<<<<

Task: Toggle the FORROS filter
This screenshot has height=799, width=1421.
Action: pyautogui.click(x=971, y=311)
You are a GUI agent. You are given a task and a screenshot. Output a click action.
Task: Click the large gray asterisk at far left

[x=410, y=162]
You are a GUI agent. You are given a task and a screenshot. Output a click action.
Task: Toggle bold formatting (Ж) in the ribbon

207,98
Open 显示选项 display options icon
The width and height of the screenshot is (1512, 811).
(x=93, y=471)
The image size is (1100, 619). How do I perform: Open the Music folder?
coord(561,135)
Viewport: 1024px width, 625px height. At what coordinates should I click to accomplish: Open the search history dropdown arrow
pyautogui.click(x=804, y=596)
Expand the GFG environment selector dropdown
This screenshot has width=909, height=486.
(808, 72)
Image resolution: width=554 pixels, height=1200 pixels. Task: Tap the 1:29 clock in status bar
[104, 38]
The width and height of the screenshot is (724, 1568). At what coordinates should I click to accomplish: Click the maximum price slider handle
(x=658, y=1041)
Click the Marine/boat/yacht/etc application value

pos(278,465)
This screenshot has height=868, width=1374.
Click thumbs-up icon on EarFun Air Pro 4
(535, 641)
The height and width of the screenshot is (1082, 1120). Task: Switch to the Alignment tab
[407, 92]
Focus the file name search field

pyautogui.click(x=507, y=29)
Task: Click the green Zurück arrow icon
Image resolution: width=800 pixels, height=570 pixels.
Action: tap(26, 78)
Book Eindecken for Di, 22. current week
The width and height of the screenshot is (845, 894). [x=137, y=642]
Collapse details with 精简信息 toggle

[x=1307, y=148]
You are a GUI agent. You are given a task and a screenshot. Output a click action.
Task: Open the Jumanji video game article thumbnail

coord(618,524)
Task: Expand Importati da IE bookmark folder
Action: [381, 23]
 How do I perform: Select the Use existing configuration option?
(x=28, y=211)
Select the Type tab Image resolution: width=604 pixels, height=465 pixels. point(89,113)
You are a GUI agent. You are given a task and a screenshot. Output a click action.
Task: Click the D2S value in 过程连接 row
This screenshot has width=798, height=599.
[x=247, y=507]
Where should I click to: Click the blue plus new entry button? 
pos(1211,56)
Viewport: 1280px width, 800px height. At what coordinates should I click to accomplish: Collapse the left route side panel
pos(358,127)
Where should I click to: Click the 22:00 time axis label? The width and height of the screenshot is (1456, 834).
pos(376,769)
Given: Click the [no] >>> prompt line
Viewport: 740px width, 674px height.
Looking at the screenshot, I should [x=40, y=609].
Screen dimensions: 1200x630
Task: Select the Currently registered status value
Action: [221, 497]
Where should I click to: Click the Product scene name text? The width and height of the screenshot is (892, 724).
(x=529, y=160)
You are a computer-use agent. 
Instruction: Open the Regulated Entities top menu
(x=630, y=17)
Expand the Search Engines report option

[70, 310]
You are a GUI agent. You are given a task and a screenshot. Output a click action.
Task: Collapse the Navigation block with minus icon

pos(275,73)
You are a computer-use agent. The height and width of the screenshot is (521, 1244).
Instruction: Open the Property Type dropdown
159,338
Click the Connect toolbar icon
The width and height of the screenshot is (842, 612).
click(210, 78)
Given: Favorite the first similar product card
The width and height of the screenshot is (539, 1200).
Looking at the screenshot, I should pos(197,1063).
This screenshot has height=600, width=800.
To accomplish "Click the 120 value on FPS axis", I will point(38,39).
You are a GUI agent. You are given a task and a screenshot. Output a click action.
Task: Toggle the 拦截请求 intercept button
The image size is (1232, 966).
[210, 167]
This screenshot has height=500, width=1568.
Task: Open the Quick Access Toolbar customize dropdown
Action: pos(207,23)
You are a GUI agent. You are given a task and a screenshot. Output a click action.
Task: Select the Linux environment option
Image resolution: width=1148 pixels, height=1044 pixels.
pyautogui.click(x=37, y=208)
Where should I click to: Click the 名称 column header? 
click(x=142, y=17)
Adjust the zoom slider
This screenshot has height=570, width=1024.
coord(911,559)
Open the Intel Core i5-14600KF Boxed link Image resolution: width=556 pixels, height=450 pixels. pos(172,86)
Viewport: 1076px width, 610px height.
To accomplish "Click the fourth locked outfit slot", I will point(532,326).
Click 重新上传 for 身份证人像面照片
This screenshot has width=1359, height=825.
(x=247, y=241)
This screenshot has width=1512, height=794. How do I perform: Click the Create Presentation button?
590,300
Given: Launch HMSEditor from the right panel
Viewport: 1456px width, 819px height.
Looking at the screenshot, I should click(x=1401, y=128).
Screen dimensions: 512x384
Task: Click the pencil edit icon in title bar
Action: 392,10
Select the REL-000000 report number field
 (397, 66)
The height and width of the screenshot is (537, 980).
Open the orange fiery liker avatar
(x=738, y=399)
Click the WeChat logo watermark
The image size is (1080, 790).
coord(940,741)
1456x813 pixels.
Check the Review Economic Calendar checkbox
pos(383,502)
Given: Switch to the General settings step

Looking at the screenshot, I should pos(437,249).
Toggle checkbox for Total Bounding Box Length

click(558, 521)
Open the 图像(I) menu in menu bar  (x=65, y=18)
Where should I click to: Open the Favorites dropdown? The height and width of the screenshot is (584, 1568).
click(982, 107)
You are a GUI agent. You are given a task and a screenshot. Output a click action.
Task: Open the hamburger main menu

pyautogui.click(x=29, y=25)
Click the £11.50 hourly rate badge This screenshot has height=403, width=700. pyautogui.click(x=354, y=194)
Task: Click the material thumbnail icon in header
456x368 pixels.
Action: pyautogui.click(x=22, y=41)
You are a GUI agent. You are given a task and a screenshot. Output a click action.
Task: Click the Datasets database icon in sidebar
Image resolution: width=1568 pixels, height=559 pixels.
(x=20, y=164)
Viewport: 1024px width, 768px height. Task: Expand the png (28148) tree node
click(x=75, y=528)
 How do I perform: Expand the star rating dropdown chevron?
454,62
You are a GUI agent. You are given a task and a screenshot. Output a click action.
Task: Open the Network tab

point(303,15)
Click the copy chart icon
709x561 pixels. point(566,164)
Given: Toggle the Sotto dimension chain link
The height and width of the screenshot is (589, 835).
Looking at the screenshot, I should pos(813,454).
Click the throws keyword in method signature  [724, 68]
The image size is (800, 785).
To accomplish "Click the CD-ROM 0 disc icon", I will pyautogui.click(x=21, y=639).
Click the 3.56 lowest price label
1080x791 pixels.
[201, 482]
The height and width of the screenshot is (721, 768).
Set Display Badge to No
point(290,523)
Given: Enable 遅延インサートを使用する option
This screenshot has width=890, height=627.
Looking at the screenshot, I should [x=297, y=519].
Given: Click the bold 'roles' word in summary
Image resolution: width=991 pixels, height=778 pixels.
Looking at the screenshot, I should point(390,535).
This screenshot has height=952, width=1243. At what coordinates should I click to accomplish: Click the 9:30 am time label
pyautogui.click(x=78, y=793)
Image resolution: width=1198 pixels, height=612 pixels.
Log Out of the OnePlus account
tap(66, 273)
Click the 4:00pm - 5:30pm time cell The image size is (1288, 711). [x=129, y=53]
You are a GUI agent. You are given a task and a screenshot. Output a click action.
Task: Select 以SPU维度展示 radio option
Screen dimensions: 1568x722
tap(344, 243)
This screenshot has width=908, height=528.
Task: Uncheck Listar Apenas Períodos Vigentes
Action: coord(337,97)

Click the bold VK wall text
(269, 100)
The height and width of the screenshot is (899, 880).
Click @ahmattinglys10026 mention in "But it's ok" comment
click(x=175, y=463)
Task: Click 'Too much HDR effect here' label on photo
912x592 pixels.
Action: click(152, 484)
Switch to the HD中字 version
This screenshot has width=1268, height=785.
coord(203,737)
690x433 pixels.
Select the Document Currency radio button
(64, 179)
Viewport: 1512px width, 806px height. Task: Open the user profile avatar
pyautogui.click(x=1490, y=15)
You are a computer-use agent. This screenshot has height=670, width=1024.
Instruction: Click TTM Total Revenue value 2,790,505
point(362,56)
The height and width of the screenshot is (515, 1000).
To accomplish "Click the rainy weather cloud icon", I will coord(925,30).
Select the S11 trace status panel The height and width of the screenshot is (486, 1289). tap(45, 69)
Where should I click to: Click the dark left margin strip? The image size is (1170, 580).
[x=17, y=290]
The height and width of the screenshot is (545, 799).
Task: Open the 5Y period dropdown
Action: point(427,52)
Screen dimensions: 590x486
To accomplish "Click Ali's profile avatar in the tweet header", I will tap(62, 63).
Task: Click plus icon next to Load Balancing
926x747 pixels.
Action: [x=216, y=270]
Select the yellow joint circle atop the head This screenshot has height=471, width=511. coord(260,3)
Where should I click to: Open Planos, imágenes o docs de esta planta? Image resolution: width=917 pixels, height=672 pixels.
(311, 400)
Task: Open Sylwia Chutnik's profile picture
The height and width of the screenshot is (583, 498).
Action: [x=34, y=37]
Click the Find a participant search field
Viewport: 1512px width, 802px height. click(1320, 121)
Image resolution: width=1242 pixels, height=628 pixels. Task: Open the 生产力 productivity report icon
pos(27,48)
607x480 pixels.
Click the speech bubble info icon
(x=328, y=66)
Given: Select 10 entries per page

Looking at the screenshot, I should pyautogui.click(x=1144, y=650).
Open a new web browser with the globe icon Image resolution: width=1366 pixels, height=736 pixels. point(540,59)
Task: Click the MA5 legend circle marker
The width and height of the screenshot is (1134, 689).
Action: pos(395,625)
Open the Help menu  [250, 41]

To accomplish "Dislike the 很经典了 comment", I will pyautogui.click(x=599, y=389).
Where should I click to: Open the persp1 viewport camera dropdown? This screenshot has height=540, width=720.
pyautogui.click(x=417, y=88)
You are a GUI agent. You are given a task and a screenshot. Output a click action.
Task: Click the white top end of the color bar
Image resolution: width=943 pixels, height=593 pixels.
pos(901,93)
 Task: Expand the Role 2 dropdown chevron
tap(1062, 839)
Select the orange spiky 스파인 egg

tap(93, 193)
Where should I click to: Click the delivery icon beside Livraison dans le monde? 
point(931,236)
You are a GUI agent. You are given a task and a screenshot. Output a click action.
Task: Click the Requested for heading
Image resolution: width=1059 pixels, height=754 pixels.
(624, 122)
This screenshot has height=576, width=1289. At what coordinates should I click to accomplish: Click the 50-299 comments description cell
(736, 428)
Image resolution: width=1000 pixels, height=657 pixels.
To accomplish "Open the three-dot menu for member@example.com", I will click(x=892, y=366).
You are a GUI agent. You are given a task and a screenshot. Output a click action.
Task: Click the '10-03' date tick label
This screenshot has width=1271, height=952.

>>>>

• [What is expected] Output only the lines from the top of the entries through the one holding "Open 显示选项 display options icon", copied exactly.

• [Answer to the problem]
Task: Toggle the FORROS filter
This screenshot has height=799, width=1421.
Action: pyautogui.click(x=971, y=311)
You are a GUI agent. You are given a task and a screenshot. Output a click action.
Task: Click the large gray asterisk at far left

[x=410, y=162]
You are a GUI agent. You are given a task and a screenshot. Output a click action.
Task: Toggle bold formatting (Ж) in the ribbon

207,98
Open 显示选项 display options icon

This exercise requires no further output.